[What you will do]
Translate this sentence from the glycopeptide text below into Spanish: "The remaining 1197 proteins were used to form the test set."

(Passage provided Opens)

Furthermore, it was evaluated whether the MD shift may be observed
for peptides and glycopeptides generated by the same protease
(e.g., when conventional sample preparation protocols are
utilized).
[0072] Accordingly, the glycopeptide-rich acquisition enhancement
zones were determined and their utility in identifying precursor
m/z values useful for large-scale glycopeptide assignment by tandem
MS was evaluated. This classification may be applied to identify
likely glycopeptides (e.g., N-glycopeptides) without parallel
proteomic or glycomic experiments and without any prior knowledge
of the proteome or glycome present in an analyzed sample. Targeted
MS studies of molecular species using the tool described herein may
increase selection of glycopeptides for fragmentation and thus
improve efficiency and accuracy of glycopeptide identification and
characterization. This concept is shown schematically in FIG. 1.
Also, the efficacy of GRAEZ classification performed using the tool
was demonstrated by validating the classifier on an LC-MS/MS data
from urinary proteomics analysis.
[0073] The tool described herein may be useful in a wide range of
applications. For example, manufacturers of therapeutic
glycoproteins may use the tool to determine the microheterogeneity
of glycosylation on a therapeutic with improved accuracy. This may
be particularly useful for therapeutics with more than one site of
glycosylation.
[0074] Further, the tool may be used to evaluate efficacy and
stability of different glycoforms of therapeutic glycoproteins,
evaluate changes in binding affinity of a therapeutic for an
individual patient, based on the glycosylation of native receptors
of interest. The tool may also be applicable in personalized
medicine approaches where drug efficacy or treatment decisions may
be made based on the glycan microheterogeneity of specific
glycoproteins of interest. Glycoprotein microheterogeneity or
changes in glycoprotein microheterogeneity may be analyzed using
the tool in applications related to specific drug treatments,
infection, disease/biomarker discovery, development, signaling,
immunological disorders, immunoreactivity, ageing and any other
applications.
[0075] Methods
[0076] The GRAEZ MD settings were determined using an in silico
training data set and evaluated using an in silico test data set of
peptides and glycopeptides. Training and test sets were generated
from the HUPO plasma proteome database, which may be accessed at
http://www.peptideatlas.org/hupo/hppp/. Entries were re-mapped to
SwissProt Identifiers using an online tool (www.uniprot.org). A
total of 1797 unique entries were generated. Six hundred random
protein entries were selected and digested in silico with either
trypsin or chymotrypsin using MS-Digest (www.prospector.ucsf.edu)
to form the training sets. The remaining 1197 proteins were used to
form the test set. By way of example, one missed cleavage was
permitted, cysteine residues were considered as their
carbamidomethyl derivatives, and peptide output was selected to be
more than three amino acids and 400-5000 Daltons. This range was
chosen by way of example as comprising peptide sizes that may be
analyzed using conventional MS analyzers. Though, it should be
appreciated that embodiments of the disclosed technology are not
limited to a particular range for peptides, and other ranges may be
substituted. MS-Digest reported singly protonated m/z values for
all peptides.

(Passage provided Closes)
(Source data Opens)

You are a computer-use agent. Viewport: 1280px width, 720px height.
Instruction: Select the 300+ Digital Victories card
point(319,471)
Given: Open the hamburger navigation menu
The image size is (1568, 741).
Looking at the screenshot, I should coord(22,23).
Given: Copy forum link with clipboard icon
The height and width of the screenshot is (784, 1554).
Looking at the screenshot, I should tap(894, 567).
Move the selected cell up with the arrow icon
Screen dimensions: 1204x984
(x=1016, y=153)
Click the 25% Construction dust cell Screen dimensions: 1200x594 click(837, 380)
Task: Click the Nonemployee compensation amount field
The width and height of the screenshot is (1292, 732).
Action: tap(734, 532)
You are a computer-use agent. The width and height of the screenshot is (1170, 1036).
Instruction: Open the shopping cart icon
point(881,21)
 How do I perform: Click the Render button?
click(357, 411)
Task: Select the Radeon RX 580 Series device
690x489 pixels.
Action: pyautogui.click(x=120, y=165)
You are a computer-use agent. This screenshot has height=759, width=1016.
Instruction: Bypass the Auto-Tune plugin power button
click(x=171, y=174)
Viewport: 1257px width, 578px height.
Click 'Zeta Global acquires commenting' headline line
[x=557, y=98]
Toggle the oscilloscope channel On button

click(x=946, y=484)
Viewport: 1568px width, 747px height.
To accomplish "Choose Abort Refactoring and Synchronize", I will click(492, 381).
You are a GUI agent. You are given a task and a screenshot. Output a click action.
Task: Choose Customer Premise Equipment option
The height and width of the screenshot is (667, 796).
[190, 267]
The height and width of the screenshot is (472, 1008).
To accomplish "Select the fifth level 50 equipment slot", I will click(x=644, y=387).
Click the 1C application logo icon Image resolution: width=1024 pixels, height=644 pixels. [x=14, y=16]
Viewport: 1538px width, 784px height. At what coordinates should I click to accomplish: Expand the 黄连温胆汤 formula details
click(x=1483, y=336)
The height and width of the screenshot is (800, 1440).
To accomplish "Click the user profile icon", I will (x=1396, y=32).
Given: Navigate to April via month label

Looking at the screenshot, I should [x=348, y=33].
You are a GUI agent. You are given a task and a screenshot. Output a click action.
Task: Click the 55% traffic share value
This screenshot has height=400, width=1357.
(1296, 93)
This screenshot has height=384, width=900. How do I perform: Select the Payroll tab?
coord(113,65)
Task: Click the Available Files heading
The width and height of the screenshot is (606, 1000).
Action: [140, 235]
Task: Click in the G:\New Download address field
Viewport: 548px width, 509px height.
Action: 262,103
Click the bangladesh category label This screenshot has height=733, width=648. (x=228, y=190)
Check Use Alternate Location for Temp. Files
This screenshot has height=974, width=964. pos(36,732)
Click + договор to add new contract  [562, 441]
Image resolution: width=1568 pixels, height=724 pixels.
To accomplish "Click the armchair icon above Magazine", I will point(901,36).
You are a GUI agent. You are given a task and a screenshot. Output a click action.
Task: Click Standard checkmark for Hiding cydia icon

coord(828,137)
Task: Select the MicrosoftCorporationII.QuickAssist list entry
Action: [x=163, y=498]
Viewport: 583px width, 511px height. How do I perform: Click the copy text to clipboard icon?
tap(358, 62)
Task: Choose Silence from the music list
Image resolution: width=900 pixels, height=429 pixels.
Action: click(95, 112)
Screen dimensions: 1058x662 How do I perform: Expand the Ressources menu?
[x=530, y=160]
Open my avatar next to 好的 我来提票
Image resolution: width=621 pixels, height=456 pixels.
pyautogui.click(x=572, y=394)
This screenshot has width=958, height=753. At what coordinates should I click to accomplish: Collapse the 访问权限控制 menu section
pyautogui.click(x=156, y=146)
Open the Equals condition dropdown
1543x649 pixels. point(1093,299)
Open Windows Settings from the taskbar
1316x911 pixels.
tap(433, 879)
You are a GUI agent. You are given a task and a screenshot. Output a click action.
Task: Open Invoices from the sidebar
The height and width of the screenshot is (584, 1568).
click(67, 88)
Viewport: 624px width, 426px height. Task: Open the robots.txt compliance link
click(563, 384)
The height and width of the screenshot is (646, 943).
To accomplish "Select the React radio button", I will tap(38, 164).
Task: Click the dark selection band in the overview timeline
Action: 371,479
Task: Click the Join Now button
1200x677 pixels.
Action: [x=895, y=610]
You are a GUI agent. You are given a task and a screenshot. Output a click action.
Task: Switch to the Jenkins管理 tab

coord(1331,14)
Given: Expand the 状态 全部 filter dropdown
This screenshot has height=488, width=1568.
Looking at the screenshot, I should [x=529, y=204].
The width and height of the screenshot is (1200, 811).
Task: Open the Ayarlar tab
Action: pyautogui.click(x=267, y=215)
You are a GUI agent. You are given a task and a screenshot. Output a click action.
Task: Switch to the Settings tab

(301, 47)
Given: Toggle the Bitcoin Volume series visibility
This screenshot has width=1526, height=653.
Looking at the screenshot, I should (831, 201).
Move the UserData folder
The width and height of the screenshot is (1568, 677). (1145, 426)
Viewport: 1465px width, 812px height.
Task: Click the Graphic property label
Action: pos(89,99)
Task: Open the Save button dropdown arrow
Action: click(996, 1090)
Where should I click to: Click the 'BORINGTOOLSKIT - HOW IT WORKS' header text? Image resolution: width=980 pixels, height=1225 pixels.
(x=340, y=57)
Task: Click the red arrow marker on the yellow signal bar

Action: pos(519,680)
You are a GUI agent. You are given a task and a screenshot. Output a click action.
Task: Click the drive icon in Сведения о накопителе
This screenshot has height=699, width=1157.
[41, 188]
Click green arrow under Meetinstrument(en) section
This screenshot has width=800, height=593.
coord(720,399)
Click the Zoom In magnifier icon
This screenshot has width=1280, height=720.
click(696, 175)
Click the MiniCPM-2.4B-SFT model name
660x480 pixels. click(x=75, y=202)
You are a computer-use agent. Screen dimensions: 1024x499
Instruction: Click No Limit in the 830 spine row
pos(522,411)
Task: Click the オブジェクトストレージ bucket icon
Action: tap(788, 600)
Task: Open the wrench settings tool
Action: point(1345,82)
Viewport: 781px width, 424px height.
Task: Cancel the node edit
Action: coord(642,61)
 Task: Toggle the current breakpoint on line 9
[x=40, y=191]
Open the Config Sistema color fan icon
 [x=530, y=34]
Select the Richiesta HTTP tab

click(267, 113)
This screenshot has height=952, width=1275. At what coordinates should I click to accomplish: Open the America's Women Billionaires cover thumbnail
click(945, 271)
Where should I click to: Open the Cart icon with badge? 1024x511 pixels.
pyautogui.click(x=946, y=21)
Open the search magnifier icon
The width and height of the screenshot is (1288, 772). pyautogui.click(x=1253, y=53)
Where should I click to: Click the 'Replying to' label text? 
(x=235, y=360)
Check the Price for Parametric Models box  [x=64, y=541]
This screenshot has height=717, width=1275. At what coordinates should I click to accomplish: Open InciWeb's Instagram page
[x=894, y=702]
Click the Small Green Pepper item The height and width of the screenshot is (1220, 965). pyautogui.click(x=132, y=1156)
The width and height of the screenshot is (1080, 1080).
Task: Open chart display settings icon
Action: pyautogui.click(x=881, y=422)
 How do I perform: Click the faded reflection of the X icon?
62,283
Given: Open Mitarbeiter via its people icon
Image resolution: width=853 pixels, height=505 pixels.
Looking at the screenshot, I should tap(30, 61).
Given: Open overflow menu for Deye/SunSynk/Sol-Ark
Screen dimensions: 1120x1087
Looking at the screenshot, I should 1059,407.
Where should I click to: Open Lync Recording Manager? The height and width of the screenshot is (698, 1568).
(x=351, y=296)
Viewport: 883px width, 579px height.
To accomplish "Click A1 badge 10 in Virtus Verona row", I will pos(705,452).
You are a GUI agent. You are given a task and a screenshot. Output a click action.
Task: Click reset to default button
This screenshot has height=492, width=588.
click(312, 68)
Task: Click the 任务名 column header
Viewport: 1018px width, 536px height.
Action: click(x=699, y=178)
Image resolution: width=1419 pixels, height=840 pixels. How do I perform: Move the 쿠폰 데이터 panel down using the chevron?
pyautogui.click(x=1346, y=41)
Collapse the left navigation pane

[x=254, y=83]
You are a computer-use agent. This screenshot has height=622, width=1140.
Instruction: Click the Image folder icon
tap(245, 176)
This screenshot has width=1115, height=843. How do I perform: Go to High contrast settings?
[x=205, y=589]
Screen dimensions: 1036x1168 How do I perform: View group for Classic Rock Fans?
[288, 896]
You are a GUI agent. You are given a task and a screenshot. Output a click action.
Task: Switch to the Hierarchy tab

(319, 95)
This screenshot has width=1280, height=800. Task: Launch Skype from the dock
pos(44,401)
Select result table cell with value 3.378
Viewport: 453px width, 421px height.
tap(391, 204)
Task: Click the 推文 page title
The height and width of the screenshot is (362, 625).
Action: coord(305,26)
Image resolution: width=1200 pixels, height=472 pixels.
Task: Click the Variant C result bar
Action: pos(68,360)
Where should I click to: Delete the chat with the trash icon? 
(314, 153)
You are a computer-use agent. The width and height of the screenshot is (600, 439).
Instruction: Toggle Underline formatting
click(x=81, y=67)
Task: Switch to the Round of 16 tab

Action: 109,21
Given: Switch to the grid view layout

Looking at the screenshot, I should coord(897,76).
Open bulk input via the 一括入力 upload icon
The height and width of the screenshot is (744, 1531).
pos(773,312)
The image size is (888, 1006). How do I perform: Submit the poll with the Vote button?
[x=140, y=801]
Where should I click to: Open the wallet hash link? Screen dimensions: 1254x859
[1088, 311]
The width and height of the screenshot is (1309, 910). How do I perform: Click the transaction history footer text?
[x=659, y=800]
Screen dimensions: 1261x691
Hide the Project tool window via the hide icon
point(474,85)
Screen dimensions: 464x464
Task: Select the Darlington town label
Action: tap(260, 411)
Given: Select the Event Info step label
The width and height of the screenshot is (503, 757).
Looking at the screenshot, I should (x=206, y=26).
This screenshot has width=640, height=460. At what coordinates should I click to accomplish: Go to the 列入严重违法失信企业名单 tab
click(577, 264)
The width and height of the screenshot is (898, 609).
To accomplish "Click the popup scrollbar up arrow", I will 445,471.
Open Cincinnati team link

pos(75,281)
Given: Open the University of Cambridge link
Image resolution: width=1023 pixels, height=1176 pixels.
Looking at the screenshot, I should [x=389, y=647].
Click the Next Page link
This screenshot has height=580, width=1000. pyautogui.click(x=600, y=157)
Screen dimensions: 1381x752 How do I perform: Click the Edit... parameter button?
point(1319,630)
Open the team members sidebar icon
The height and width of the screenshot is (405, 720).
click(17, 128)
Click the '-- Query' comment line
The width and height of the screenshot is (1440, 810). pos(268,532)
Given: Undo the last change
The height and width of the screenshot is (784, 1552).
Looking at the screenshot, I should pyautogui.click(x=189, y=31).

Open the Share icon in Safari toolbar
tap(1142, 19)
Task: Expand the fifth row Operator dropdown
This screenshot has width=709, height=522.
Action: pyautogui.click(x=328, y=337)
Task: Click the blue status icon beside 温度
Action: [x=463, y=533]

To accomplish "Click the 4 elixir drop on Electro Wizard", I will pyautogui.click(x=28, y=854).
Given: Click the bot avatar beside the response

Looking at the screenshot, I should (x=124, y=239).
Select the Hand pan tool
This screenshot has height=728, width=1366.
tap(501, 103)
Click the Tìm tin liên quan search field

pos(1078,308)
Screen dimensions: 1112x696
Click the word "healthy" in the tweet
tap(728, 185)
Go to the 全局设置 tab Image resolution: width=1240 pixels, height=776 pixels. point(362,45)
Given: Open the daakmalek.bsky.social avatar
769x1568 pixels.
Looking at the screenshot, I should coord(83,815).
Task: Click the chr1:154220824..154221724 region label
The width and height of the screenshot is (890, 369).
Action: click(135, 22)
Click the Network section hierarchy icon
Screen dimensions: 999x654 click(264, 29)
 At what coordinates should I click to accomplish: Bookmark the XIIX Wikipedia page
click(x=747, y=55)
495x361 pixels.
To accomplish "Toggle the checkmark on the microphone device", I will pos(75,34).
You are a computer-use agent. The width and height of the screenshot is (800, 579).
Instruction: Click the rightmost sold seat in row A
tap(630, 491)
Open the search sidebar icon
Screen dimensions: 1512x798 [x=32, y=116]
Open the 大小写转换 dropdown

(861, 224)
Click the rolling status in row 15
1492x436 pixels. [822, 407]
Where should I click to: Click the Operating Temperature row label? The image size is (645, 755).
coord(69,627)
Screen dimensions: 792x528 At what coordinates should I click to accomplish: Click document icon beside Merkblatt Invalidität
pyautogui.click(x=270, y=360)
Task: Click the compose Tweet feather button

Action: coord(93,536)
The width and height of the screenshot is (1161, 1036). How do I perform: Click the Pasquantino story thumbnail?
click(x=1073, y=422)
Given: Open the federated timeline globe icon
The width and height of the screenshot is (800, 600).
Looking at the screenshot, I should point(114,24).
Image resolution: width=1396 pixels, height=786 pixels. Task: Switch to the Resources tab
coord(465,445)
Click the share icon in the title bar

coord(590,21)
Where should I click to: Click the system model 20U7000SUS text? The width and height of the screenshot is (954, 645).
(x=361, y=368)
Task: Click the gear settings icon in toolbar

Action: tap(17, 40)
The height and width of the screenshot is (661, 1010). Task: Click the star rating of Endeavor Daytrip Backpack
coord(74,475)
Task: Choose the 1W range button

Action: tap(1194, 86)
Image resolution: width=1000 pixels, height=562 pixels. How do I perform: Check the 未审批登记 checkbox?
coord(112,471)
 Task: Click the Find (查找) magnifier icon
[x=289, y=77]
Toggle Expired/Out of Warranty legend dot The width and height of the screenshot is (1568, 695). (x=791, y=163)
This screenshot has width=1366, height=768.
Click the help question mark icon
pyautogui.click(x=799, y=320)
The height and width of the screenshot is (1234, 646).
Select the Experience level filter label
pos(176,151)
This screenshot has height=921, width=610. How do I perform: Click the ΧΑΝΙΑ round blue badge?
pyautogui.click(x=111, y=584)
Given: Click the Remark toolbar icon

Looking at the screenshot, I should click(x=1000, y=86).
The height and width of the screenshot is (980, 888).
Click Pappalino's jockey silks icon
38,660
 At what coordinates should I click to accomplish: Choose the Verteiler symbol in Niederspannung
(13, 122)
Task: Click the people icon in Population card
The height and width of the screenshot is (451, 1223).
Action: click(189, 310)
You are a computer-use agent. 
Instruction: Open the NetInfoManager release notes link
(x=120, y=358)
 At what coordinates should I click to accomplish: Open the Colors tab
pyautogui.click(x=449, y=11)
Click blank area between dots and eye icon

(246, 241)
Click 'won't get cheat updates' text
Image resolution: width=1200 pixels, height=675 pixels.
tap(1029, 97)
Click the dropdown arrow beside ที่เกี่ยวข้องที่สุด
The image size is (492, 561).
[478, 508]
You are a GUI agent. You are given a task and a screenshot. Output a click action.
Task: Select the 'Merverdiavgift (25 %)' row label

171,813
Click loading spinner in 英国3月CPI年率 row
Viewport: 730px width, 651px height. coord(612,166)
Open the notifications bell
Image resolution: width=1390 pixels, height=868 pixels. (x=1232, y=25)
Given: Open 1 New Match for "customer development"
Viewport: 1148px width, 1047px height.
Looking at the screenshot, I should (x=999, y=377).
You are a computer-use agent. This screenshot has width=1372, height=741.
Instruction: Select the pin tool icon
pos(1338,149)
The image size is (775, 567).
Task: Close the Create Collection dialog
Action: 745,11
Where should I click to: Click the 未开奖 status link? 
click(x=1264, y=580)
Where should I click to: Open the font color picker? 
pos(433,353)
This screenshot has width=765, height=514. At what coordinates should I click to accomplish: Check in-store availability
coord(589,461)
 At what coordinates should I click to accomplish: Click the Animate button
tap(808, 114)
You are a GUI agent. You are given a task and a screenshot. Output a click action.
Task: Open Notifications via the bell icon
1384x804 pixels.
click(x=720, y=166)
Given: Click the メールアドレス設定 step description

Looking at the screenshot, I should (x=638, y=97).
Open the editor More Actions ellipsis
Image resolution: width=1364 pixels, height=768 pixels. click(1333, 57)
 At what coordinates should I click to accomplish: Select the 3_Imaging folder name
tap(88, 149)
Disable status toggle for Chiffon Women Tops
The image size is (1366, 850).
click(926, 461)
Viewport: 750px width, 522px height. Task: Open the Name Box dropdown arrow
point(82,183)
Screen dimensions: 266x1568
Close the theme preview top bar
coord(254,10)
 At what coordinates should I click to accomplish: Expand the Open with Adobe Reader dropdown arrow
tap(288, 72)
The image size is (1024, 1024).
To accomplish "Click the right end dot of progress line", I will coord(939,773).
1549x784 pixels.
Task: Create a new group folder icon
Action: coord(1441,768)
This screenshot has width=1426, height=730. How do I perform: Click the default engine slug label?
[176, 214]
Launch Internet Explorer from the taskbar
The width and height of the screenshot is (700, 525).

(Source data Closes)

[Task solution]
Las 1197 proteínas restantes se utilizaron para formar el conjunto de prueba.